“Like the face of Helen launching a thousand ships, for better or worse, Keith Jarrett’s 1975 Koln Concert (ECM) inspired a like number of improvisational piano recitals (half of which were ultimately Jarrett’s own) and the entire genre of “New Age” solo piano music. This spontaneous creativity is, at best an inspiration, and at worst, a bore.
It is emphasized in jazz that musicians must be accomplished on their instruments and able to fully integrate all they know spontaneously. And that is with, typically at least, a starting point. What pianist and spontaneous composer Steven Schoenberg does in his own “interactive” An Improvisational Journey is start a piece with an eye blink, a deep breath, and a long, integral, creative exhalation with a beginning, a middle and an end.

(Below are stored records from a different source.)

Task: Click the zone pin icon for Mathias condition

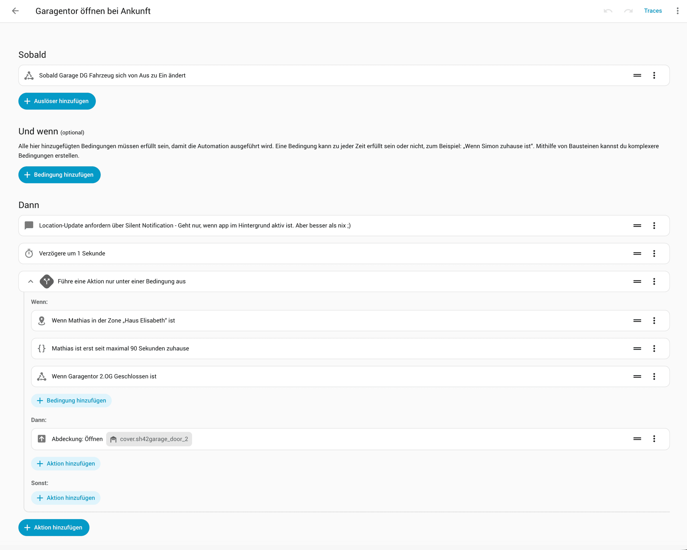Action: point(41,321)
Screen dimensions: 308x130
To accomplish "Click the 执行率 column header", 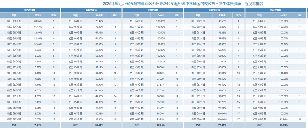I will click(x=284, y=15).
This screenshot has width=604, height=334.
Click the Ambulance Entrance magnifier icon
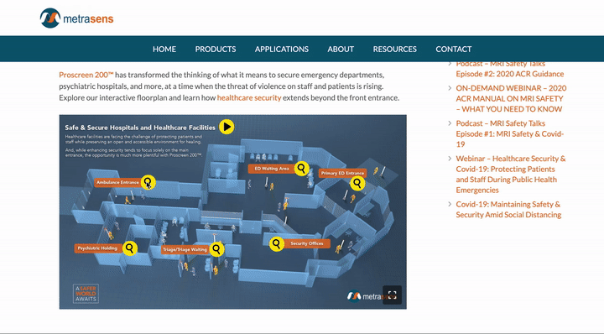click(148, 182)
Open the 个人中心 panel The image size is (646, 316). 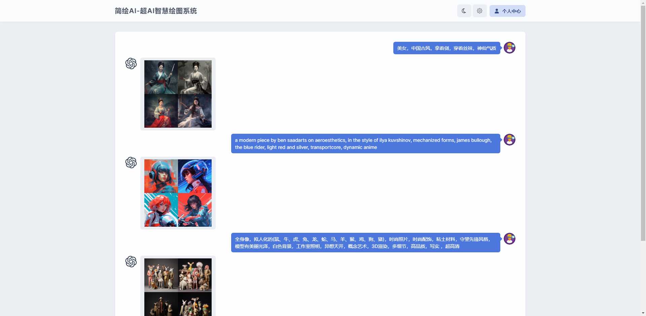coord(507,11)
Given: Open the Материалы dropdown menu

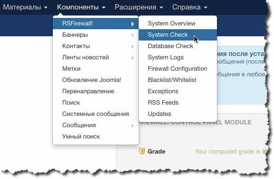Looking at the screenshot, I should [x=25, y=7].
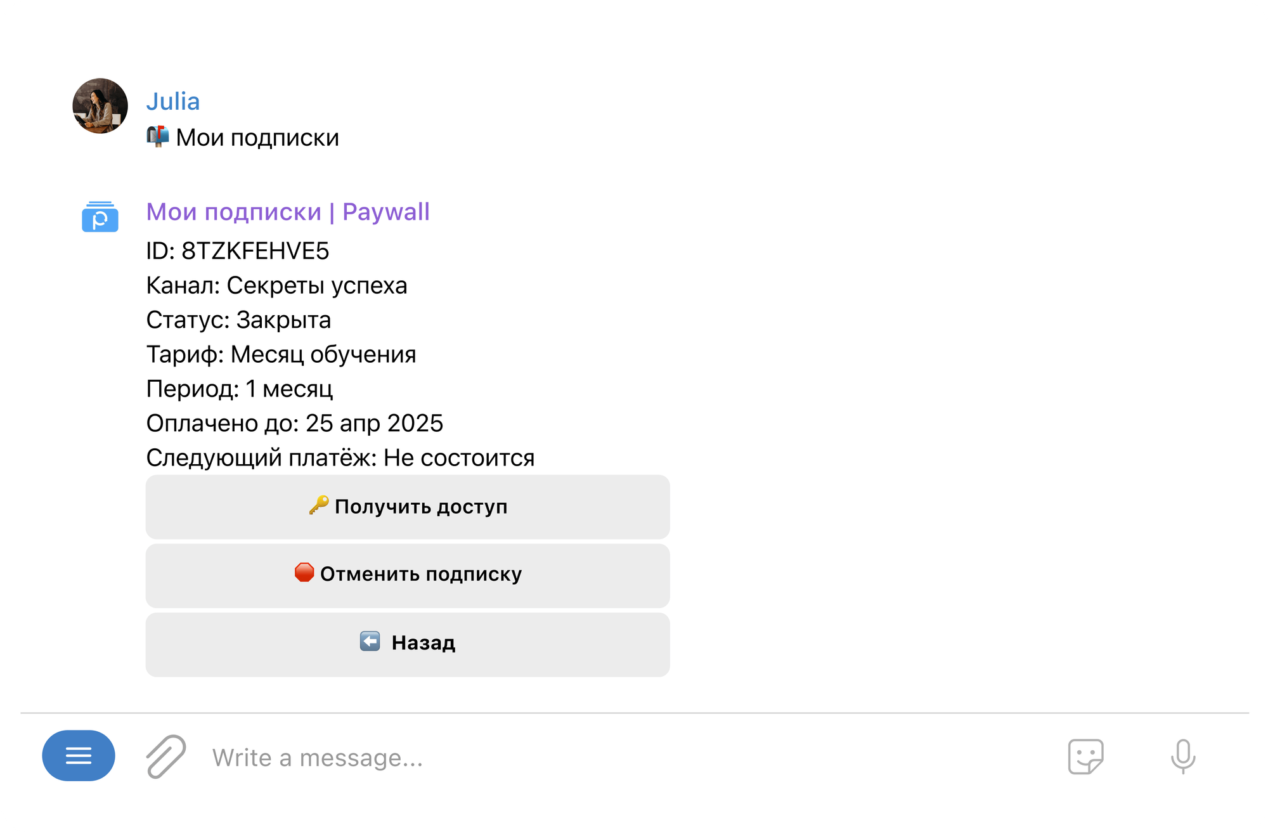The width and height of the screenshot is (1268, 832).
Task: Click the paperclip attach file icon
Action: (166, 756)
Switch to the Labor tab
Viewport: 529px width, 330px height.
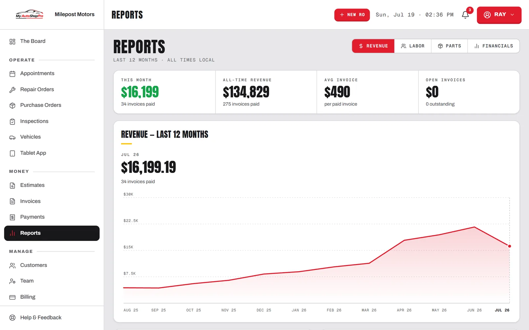pyautogui.click(x=413, y=46)
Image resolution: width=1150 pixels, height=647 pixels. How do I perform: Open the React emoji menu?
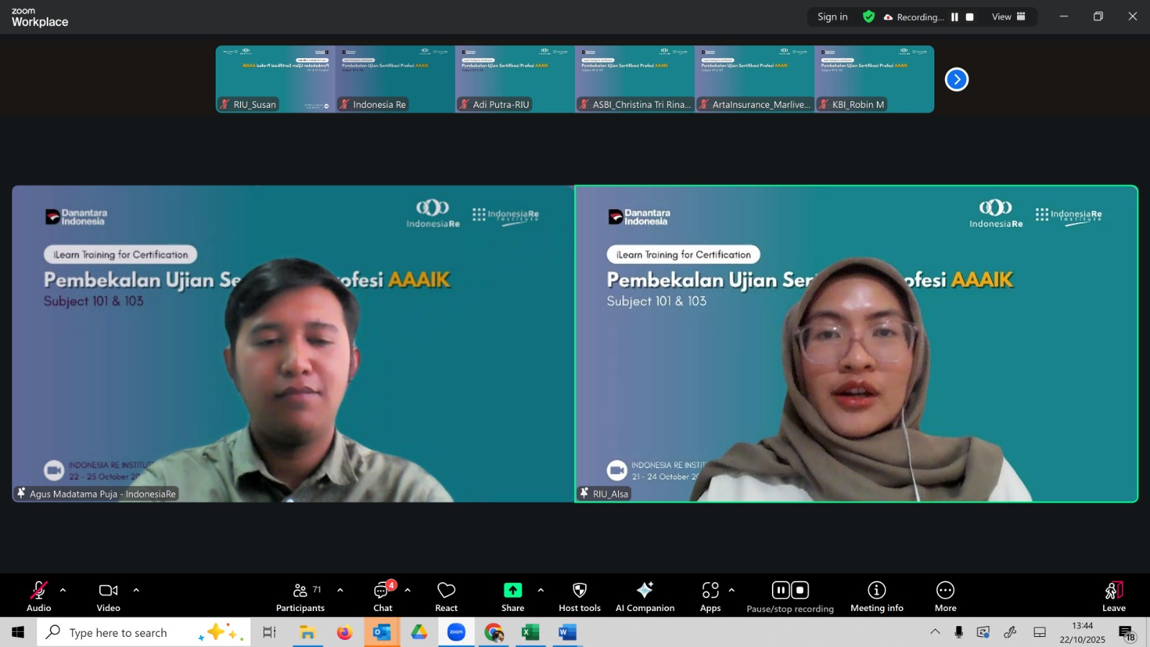coord(446,597)
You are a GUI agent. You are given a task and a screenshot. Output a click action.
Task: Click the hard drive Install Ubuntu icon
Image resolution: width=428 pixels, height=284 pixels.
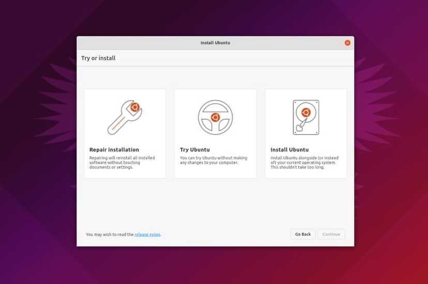point(305,117)
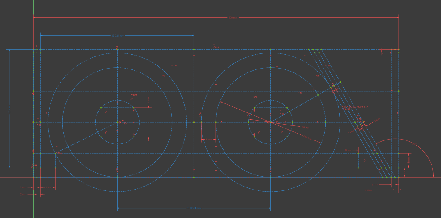This screenshot has height=218, width=441.
Task: Select the 200 mm overall width dimension
Action: [x=233, y=18]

Schoenberg summons an impressive knowledge of American music to produce these nine improvisations, each orbiting a different idea. “Day and Night” is a rumination reminiscent of George Winston’s grand prairie pieces where all musical grammar is simple and straightforward. Not one dissonant turn is left without resolution. “After Dark” is a blues fantasy that travels from a smoky Chicago nightclub to a humid Arkansas African Methodist Episcopal Church sanctuary to a nervous tightrope completed with a killer left hand.

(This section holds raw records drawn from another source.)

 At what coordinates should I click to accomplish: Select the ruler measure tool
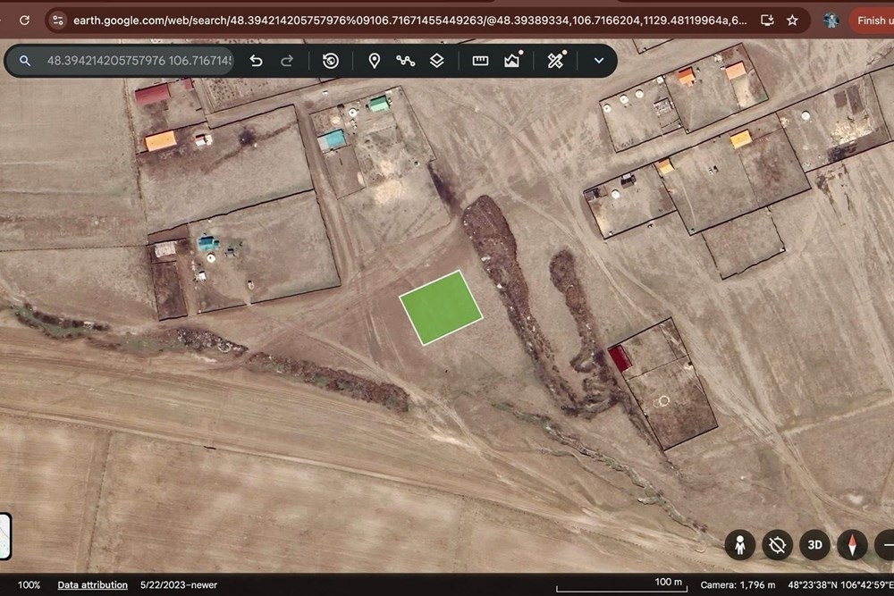pos(480,61)
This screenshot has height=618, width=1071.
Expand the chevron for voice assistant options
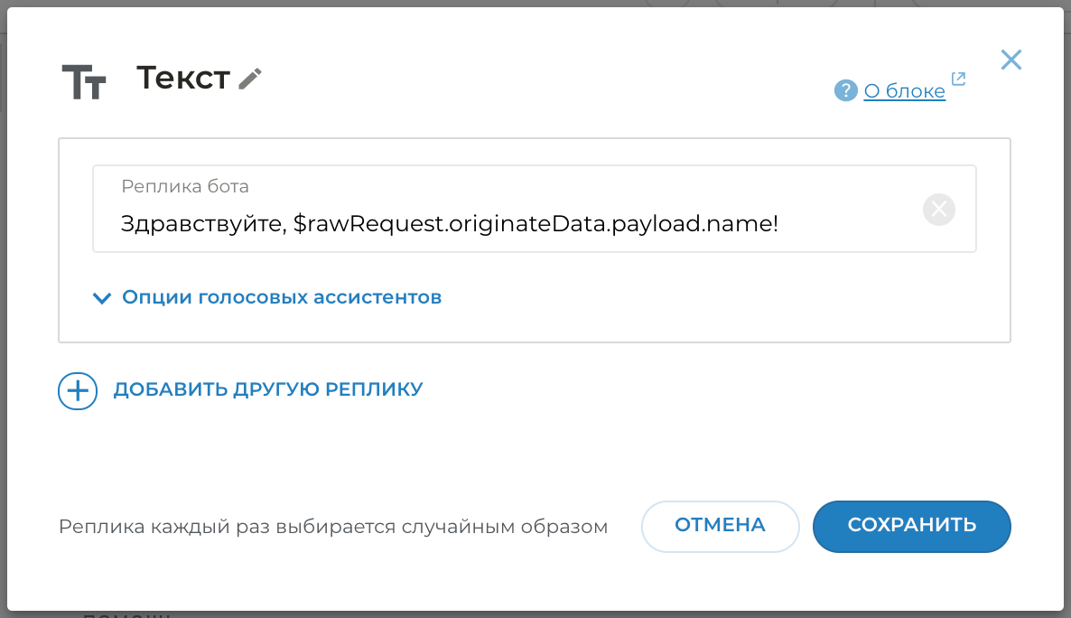tap(102, 297)
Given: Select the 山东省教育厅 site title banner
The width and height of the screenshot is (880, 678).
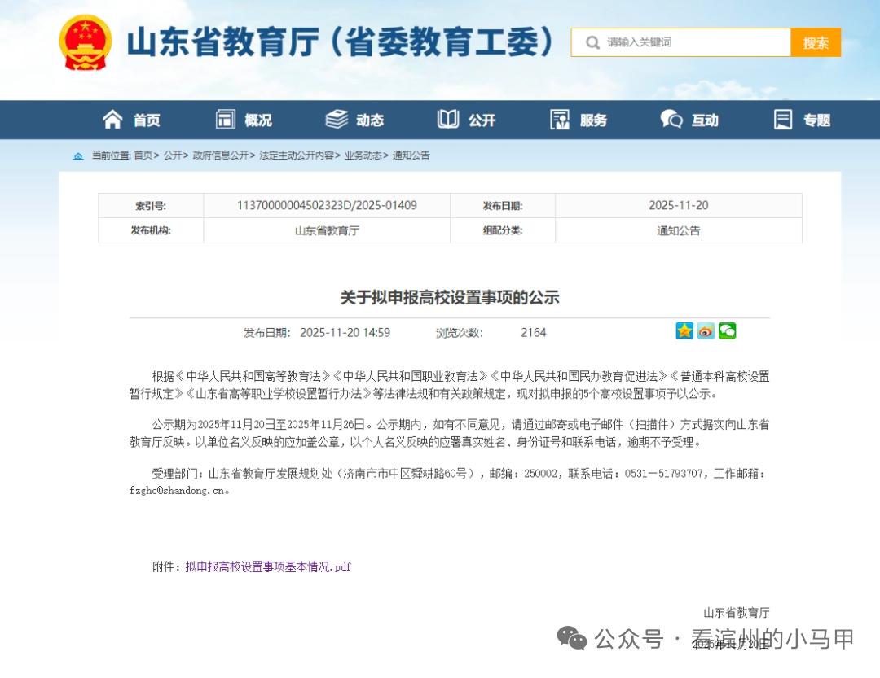Looking at the screenshot, I should tap(342, 42).
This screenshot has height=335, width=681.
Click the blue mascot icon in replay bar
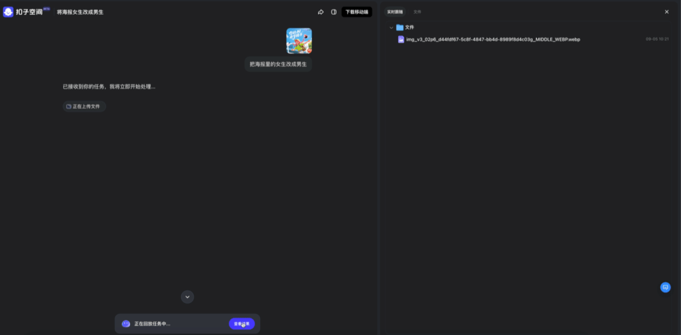coord(126,324)
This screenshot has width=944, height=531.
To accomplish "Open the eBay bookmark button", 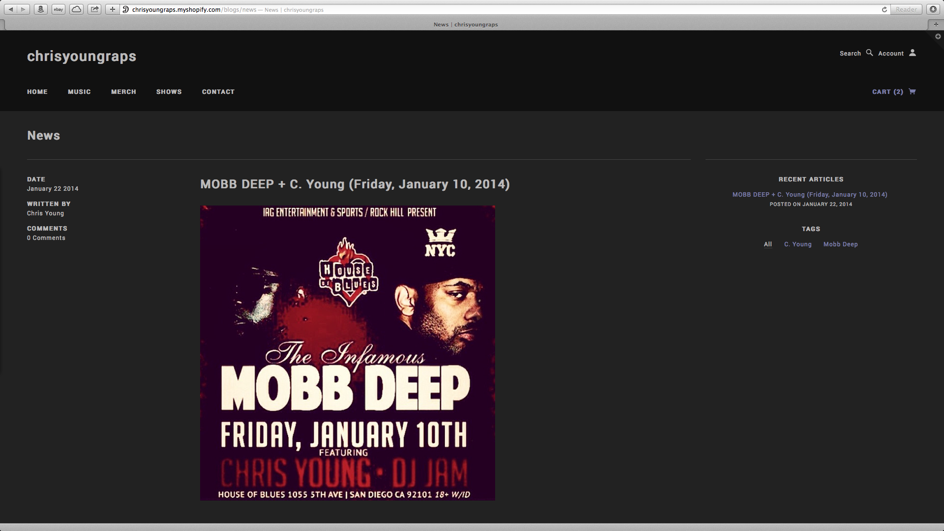I will click(59, 9).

“In the Darkness” is recorded as titled, in the dark. Here Schoenberg strays well beyond the fixed and durable phrasing of the American Songbook, achieving something like a hip John Fields nocturne. “January Blues” skirts the old 12 bars without ever fully embracing them. There is a whole lot of church here, as well as boogie-woogie. “Notes” is cobbled together from a note request from the audience. Schoenberg does his best Boulez on a brief asymmetric motif.”